## [Problem to solve]
Please write out every line of the material exactly.

## [The records]
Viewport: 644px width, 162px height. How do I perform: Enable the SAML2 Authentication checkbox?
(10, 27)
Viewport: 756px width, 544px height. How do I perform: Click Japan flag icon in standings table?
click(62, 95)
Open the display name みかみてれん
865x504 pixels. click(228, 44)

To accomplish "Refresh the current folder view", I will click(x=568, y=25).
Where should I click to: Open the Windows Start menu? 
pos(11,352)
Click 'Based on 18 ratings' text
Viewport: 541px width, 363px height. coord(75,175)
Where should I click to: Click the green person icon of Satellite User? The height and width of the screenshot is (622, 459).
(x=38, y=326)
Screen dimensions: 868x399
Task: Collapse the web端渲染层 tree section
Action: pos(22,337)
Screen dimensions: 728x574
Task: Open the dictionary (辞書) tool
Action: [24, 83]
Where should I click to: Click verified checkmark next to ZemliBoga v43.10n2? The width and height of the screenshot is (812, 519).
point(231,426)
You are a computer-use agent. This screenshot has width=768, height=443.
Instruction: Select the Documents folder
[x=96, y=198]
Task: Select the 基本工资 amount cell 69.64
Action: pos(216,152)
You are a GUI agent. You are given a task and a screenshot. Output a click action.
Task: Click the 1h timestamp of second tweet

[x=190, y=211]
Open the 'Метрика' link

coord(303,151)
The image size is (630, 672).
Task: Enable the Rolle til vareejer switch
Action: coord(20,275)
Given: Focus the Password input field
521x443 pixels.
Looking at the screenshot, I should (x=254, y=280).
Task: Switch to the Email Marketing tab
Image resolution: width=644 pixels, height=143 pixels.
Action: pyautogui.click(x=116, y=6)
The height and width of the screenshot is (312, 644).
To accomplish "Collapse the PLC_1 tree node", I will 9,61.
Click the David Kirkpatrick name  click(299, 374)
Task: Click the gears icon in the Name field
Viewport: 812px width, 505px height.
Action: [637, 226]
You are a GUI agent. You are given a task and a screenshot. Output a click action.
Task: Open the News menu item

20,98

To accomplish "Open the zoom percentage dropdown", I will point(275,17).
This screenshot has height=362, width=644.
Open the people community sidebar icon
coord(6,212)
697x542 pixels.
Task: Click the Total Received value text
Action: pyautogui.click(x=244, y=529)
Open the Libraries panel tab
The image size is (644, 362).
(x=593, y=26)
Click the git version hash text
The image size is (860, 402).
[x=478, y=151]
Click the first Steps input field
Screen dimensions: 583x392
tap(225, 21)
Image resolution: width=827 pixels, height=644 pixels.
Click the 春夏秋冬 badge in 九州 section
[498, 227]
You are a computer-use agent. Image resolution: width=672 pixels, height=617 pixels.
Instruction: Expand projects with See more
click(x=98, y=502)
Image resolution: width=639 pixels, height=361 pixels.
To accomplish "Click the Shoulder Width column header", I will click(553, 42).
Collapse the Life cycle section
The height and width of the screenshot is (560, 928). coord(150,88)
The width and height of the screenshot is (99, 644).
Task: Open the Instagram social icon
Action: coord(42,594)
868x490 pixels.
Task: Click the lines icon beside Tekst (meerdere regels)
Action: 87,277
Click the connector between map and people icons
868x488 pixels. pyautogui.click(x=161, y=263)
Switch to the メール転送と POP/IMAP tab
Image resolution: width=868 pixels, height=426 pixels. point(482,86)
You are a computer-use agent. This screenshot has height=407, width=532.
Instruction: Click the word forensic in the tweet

## [Response to the exercise]
Viewport: 644px width, 162px height. How do I perform: Enable the SAML2 Authentication checkbox?
(10, 27)
Viewport: 756px width, 544px height. How do I perform: Click Japan flag icon in standings table?
click(62, 95)
Open the display name みかみてれん
865x504 pixels. click(228, 44)

To accomplish "Refresh the current folder view", I will click(x=568, y=25).
Where should I click to: Open the Windows Start menu? 
pos(11,352)
Click 'Based on 18 ratings' text
Viewport: 541px width, 363px height. coord(75,175)
Where should I click to: Click the green person icon of Satellite User? The height and width of the screenshot is (622, 459).
(x=38, y=326)
Screen dimensions: 868x399
Task: Collapse the web端渲染层 tree section
Action: pos(22,337)
Screen dimensions: 728x574
Task: Open the dictionary (辞書) tool
Action: [24, 83]
Where should I click to: Click verified checkmark next to ZemliBoga v43.10n2? The width and height of the screenshot is (812, 519).
point(231,426)
You are a computer-use agent. This screenshot has width=768, height=443.
Instruction: Select the Documents folder
[x=96, y=198]
Task: Select the 基本工资 amount cell 69.64
Action: pos(216,152)
You are a GUI agent. You are given a task and a screenshot. Output a click action.
Task: Click the 1h timestamp of second tweet

[x=190, y=211]
Open the 'Метрика' link

coord(303,151)
The image size is (630, 672).
Task: Enable the Rolle til vareejer switch
Action: coord(20,275)
Given: Focus the Password input field
521x443 pixels.
Looking at the screenshot, I should (x=254, y=280).
Task: Switch to the Email Marketing tab
Image resolution: width=644 pixels, height=143 pixels.
Action: pyautogui.click(x=116, y=6)
The height and width of the screenshot is (312, 644).
To accomplish "Collapse the PLC_1 tree node", I will 9,61.
Click the David Kirkpatrick name  click(299, 374)
Task: Click the gears icon in the Name field
Viewport: 812px width, 505px height.
Action: [637, 226]
You are a GUI agent. You are given a task and a screenshot. Output a click action.
Task: Open the News menu item

20,98

To accomplish "Open the zoom percentage dropdown", I will point(275,17).
This screenshot has height=362, width=644.
Open the people community sidebar icon
coord(6,212)
697x542 pixels.
Task: Click the Total Received value text
Action: pyautogui.click(x=244, y=529)
Open the Libraries panel tab
The image size is (644, 362).
(x=593, y=26)
Click the git version hash text
The image size is (860, 402).
[x=478, y=151]
Click the first Steps input field
Screen dimensions: 583x392
tap(225, 21)
Image resolution: width=827 pixels, height=644 pixels.
Click the 春夏秋冬 badge in 九州 section
[498, 227]
You are a computer-use agent. Image resolution: width=672 pixels, height=617 pixels.
Instruction: Expand projects with See more
click(x=98, y=502)
Image resolution: width=639 pixels, height=361 pixels.
To accomplish "Click the Shoulder Width column header", I will click(553, 42).
Collapse the Life cycle section
The height and width of the screenshot is (560, 928). coord(150,88)
The width and height of the screenshot is (99, 644).
Task: Open the Instagram social icon
Action: coord(42,594)
868x490 pixels.
Task: Click the lines icon beside Tekst (meerdere regels)
Action: 87,277
Click the connector between map and people icons
868x488 pixels. pyautogui.click(x=161, y=263)
Switch to the メール転送と POP/IMAP tab
Image resolution: width=868 pixels, height=426 pixels. point(482,86)
You are a computer-use agent. This screenshot has height=407, width=532.
Instruction: Click the word forensic in the tweet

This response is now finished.